▸ Exercise directions
Lay out the rows below as a Markdown table with the columns "No." and "Text," numbering each nonblank line in order and skipping blank lines. Leave the pictures out of the table.

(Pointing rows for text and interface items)
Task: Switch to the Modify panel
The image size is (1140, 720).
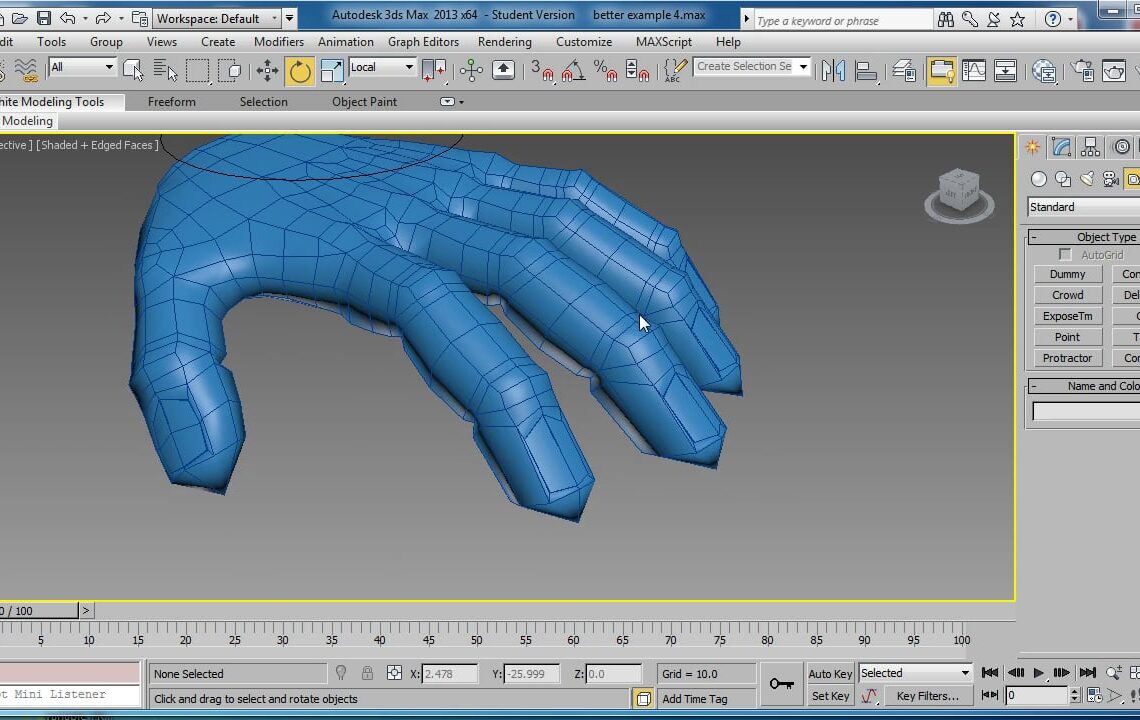Action: click(1061, 147)
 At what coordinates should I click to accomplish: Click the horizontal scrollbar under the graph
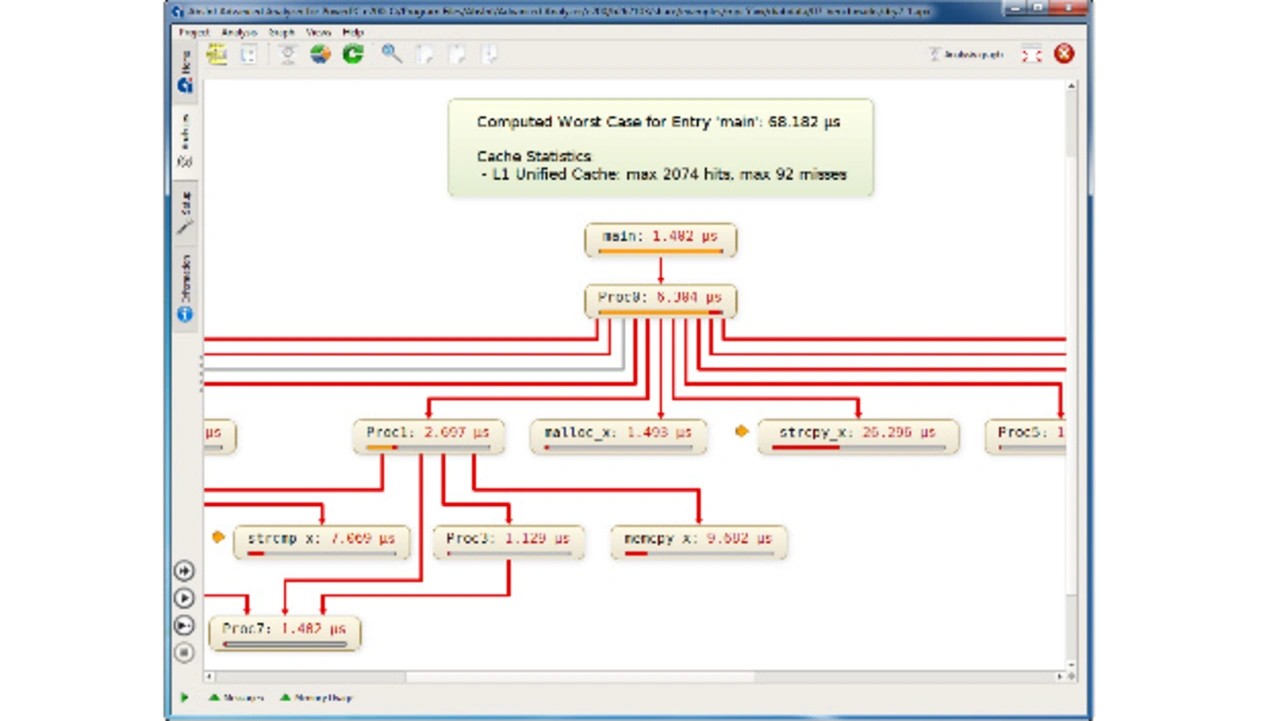[580, 677]
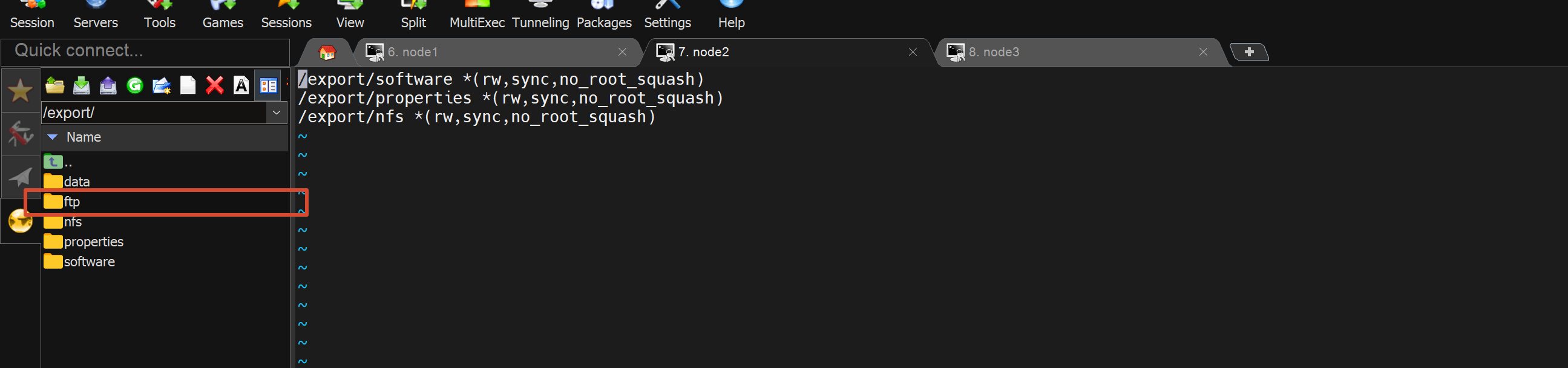Click the plus button for new tab
1568x368 pixels.
click(1249, 53)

▸ Output for this exercise
| No. | Text |
|---|---|
| 1 | Task: Switch to the Modify panel |
| 2 | The image size is (1140, 720). |
| 3 | Action: click(1061, 147) |
| 4 |  At what coordinates should I click to accomplish: Click the horizontal scrollbar under the graph |
| 5 | [580, 677] |
| 6 | Click the plus button for new tab |
| 7 | 1568x368 pixels. |
| 8 | click(1249, 53) |